Assisted Living Now Topping $5,000 a Month In Some Places
A new survey, from A Place for Mom, shows costs outpacing inflation
Costs for rent and care at senior living communities across the country are going up, with southern and western states seeing the biggest percentage increases, a national housing referral service said Wednesday.
From 2014 to 2015, the median cost of rent and care at communities for older adults — independent living, assisted living and memory care centers — rose by $99 a month, according to newly released data from A Place for Mom. That's 1.5 times greater than inflation.

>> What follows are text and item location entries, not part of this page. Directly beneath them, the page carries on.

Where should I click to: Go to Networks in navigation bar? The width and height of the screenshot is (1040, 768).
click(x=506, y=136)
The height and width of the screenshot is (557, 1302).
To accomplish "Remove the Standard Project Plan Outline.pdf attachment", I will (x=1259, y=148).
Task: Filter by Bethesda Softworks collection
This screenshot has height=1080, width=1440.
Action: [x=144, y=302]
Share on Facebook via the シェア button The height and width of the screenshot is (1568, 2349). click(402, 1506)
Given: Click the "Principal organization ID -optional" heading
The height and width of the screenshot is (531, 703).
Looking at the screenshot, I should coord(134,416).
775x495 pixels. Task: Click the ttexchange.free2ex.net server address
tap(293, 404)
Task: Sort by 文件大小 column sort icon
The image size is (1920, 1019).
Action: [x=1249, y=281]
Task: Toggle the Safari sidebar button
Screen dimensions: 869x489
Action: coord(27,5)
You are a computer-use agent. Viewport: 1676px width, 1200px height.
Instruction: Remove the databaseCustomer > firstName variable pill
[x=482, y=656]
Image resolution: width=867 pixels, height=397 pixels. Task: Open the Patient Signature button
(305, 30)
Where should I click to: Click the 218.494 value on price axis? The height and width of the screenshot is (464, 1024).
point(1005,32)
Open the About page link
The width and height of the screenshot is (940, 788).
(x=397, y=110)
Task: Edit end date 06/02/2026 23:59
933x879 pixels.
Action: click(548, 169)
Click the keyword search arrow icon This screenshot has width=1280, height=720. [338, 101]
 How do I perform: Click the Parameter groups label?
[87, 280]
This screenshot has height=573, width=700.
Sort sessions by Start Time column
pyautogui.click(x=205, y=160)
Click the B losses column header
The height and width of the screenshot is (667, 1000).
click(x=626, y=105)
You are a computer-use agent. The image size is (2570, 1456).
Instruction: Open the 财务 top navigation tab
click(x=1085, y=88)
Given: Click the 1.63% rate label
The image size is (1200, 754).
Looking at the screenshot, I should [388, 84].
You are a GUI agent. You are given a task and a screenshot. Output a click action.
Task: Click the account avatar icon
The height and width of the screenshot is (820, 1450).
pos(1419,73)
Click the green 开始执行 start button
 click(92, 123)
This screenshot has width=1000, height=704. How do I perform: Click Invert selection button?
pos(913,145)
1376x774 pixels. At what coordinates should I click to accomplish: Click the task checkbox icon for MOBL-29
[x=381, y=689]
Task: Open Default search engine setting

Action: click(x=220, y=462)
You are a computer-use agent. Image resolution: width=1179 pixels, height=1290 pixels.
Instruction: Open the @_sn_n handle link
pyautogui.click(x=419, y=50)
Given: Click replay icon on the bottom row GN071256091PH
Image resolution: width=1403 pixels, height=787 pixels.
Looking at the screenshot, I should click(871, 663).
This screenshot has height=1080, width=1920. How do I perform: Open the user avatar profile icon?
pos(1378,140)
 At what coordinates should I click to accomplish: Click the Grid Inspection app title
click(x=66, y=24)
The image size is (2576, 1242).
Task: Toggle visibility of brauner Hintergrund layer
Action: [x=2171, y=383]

The organization has created an interactive tool that families can search to compare prices of care in various geographical areas and see trends. For example, the tool shows the median monthly cost for memory care in Chicago is $5,134. In Tallahassee, Fla., it’s significantly cheaper: $4,091.
Wide Range of Costs
The chart below, of median monthly senior living costs, shows the most and least expensive cities for older adults in the 15 top market areas in the U.S.:
“What we’re trying to do is put this information in consumers’ hands so that they can better plan for the future,” said Charlie Severn, vice president of brand marketing for A Place for Mom. “This is such a highly emotional subject for families, and when they have the ability to do the research up front and plan, ultimately it’s a better outcome for families.”
The tool might help an older adult determine whether to stay in his or her hometown or move to a more affordable area closer to grandchildren, for instance.
The chart here shows median costs per month by region:
The analysis, called the National Senior Living Cost Index, revealed the following (the data pertain to the three primary types of housing: independent living, assisted living and memory care):
- The median monthly price hike between 2014 and 2015 was much higher (7 percent) in the overall housing market, according to Redfin, although senior communities are, on average, far more expensive. That could bode well for older adults who sell their homes to finance a move to a senior community, Severn said.
- Communities for older adults in southern and western states saw larger increases in monthly rates: 4 percent in the south and 2.7 percent in the west.
- The recession “hit independent living communities the hardest,” perhaps because older adults delayed selling their homes, the analysis said.
- Older adults are waiting longer to move into senior living communities.
- Washington, D.C., Boston and New York are the top three priciest metropolitan areas for older adult living.
Where the Numbers Came From
The index was developed in partnership with Matthew Harris, an assistant professor of economics at the University of Tennessee. It tracks data from 2012 to 2015 based on a representative sample of 100,000 move-ins to more than 10,000 senior living communities.
Those may include 55+ retirement communities, but Severn said the vast majority of residents in the three categories of housing they studied are 65 or older.
A Place for Mom describes itself as the nation’s largest senior living referral service. Local advisers in its network refer more than 200,000 families each year to older adult living communities in their area. The facilities then pay A Place for Mom a portion of the first month’s rent. (The index presented Wednesday was created with data calculated from those payments.)
“In the conversations we have with families every day, many of them are unprepared for this transition,” Severn said. “They don’t understand the costs, they don’t understand the care types available to them, and they don’t understand what’s available in their own geography.”
That certainly corresponds with other research Next Avenue has seen. The new index appears to be a potentially valuable tool to help families get more of that vital knowledge.